Input for this task ▸
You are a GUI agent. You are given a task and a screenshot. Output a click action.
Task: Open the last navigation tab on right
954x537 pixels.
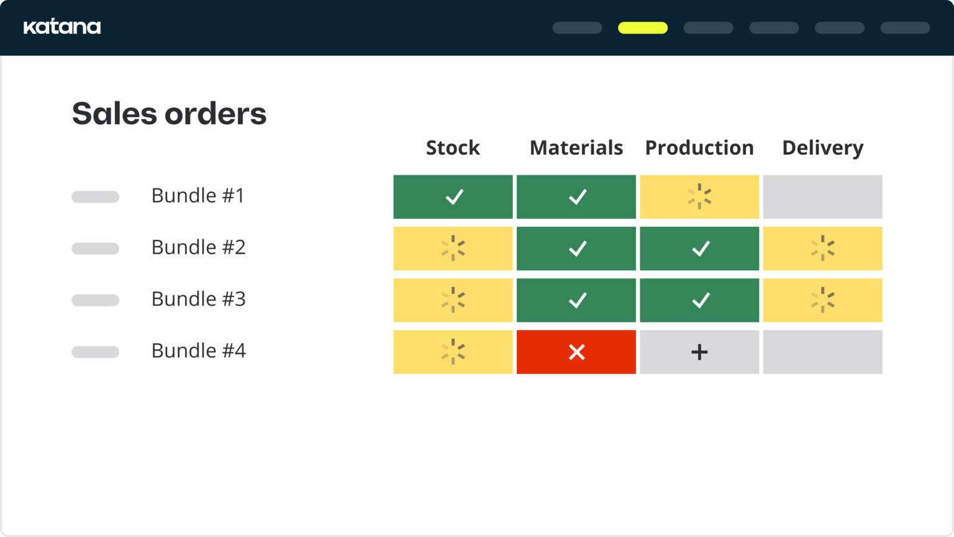[905, 28]
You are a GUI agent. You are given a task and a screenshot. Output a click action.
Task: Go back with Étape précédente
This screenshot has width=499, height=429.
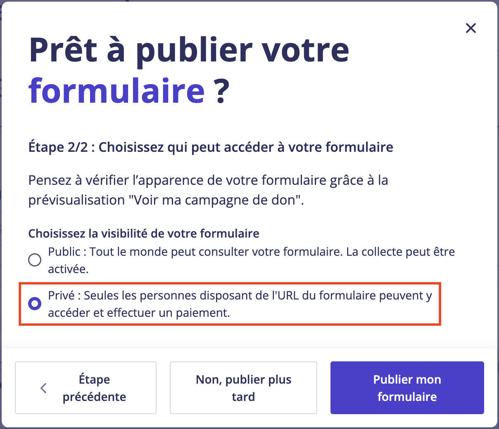pyautogui.click(x=86, y=388)
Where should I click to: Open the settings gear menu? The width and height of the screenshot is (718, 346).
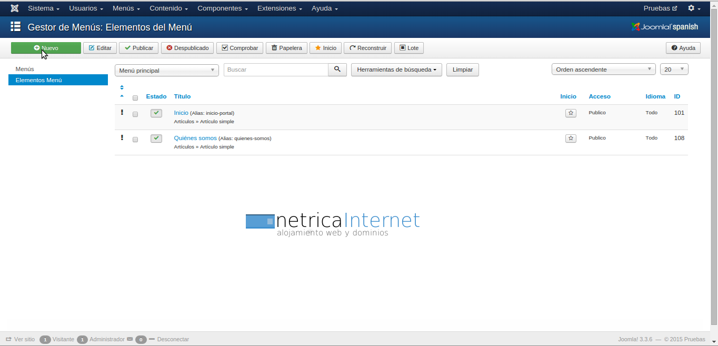click(x=694, y=8)
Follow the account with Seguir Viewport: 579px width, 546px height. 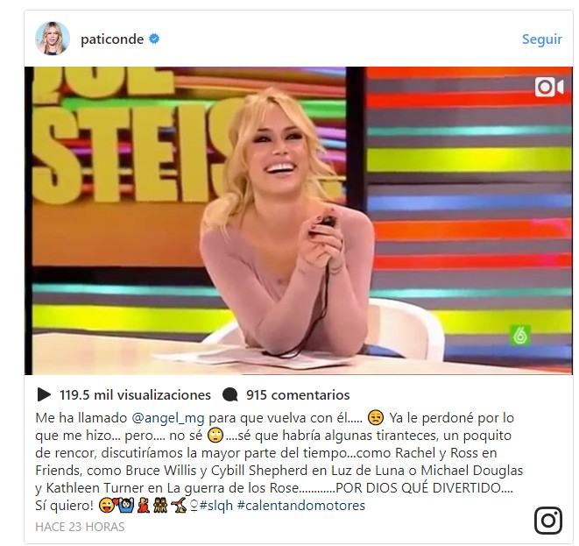click(541, 39)
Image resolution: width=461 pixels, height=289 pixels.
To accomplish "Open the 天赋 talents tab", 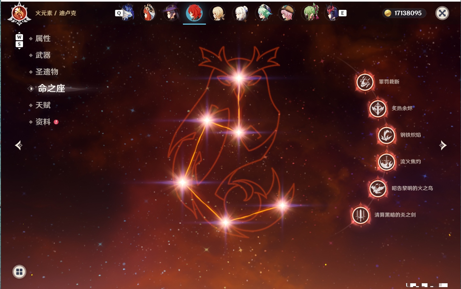I will (x=43, y=105).
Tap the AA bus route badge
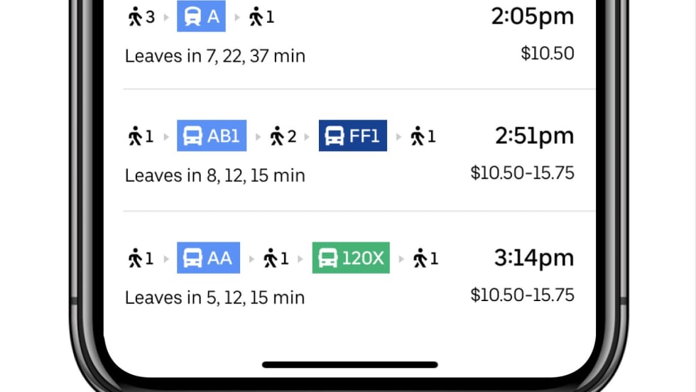 pos(208,258)
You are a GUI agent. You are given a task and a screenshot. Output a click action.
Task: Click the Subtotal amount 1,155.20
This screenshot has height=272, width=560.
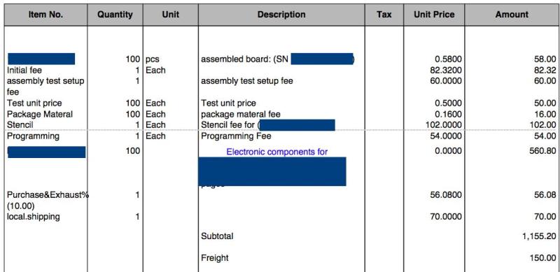(539, 236)
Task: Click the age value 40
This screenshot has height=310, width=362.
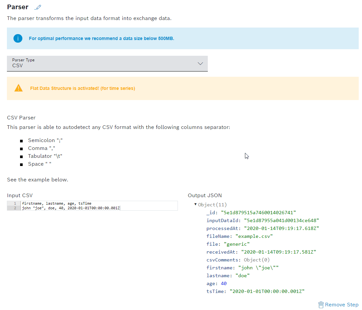Action: (x=224, y=283)
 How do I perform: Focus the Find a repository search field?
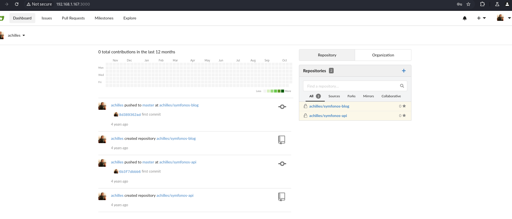click(x=351, y=86)
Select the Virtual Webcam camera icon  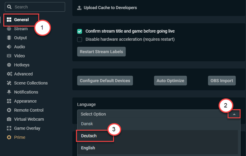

Exercise objective ▸ In the records above, find the line that contains "Task: Click the age value 40". Print it and every later line exactly, omitting the pictures.

Task solution ▸
Task: Click the age value 40
This screenshot has height=310, width=362.
Action: (x=224, y=283)
 How do I perform: Focus the Find a repository search field?
click(x=351, y=86)
Select the Virtual Webcam camera icon  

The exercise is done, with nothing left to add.